I would like to correlate time series (540 months long) per/for each single grid box, looping over 2 latitudes x 6 longitudes = 12 grid boxes in total. I manage to get the correlation coefficient, but the p-value turns out to be "nan" even though they should not.
np.corrcoef(TheData1[gotdata,lt,ln],TheData2[gotdata,lt,ln])[0,1]
works fine to get the correlation coefficient, but not for the
p-value.slope,intercept,r_value,p_value,std_err=scipy.stats.linregress(TheData1[gotdata,lt,ln],TheData2[gotdata,lt,ln])
gives pvalue=nan.scipy.stats.pearsonr(TheData1[gotdata,lt,ln],TheData2[gotdata,lt,ln])
gives the error"ValueError: The truth value of an array with more than one element is ambiguous.

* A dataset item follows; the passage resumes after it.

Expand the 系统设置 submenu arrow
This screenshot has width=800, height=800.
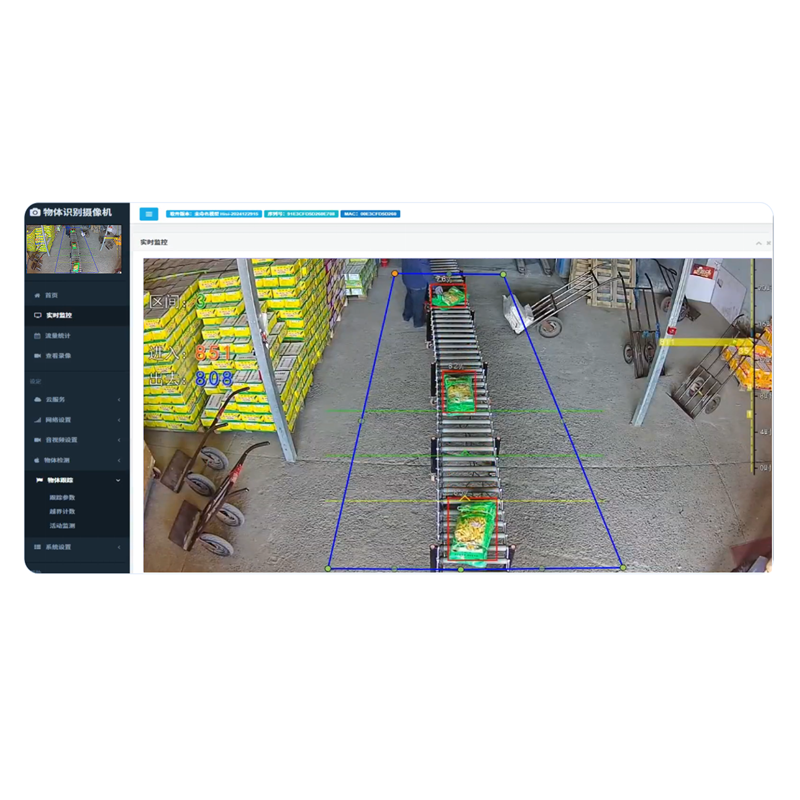point(119,547)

Use a.any() or a.all()"
TheMDI stands for -1e30, missing data.
for lt in range(NLats): # range nlats goes through 0...36
for ln in range(NLons): # range nlons goes through 0...72
# Short way
# create a map pointing to the elements of the array that are non-missing
gotdata = np.where((TheData1[:,lt,ln] > TheMDI) & (TheData2[:,lt,ln] > TheMDI))

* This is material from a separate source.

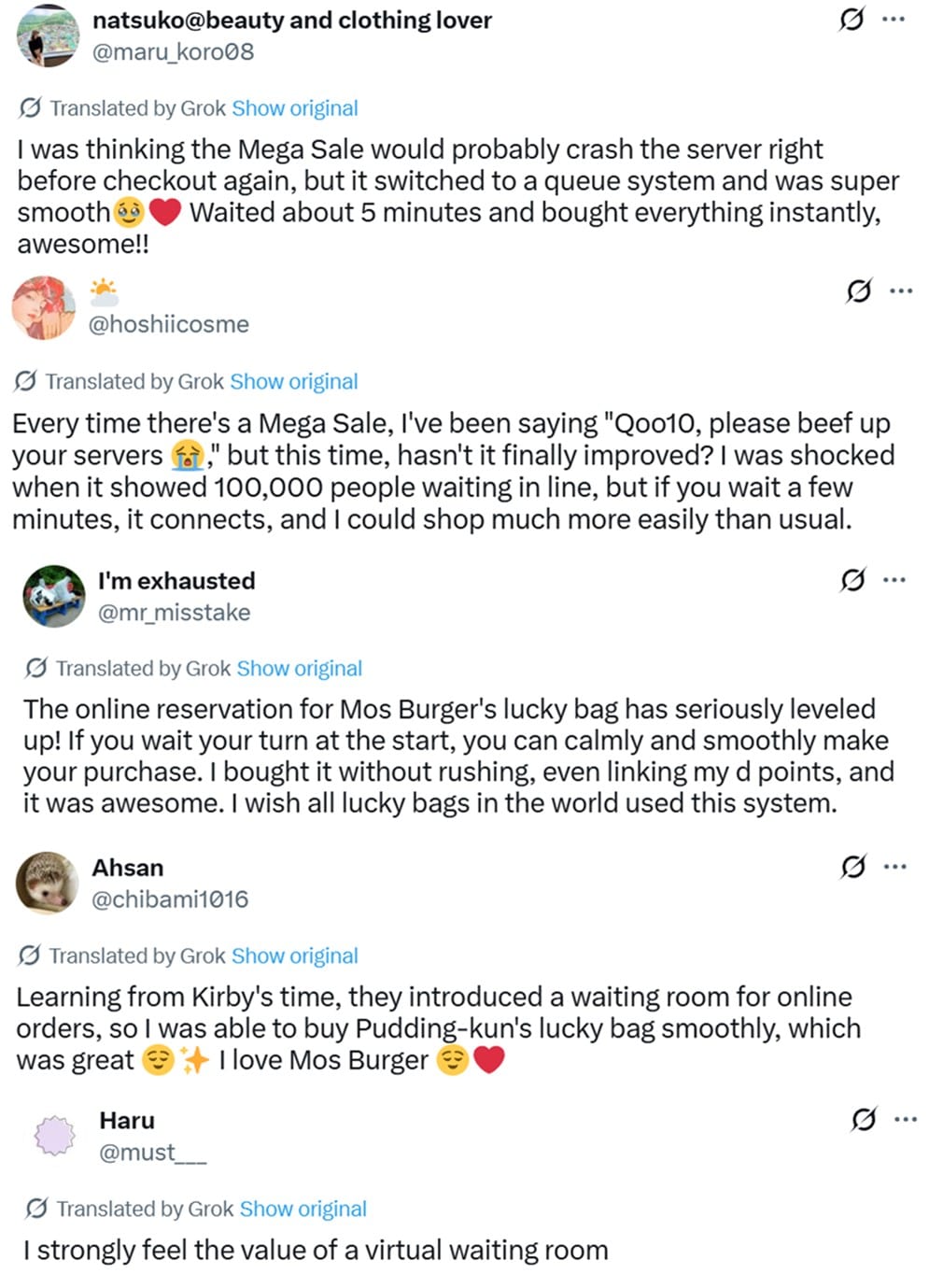Open the hedgehog avatar of Ahsan
Image resolution: width=929 pixels, height=1288 pixels.
[x=48, y=883]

OutputData[lt,ln] = np.corrcoef(TheData1[gotdata,lt,ln]/np.std(TheData1[gotdata,lt,ln]),TheData2[gotdata,lt,ln]/np.std(TheData2[gotdata,lt,ln]))[0,1]
OutputDataSig[lt,ln]=scipy.stats.linregress(TheData1[gotdata,lt,ln],TheData2[gotdata,lt,ln])[3]
Solved by choosing the very first entry ([0]) of gotdata only:
gotdata = np.where((TheData1[:,lt,ln] > TheMDI) & (TheData2[:,lt,ln] > TheMDI))[0]
This makes scipy.stats.pearsonr giving out a p-value.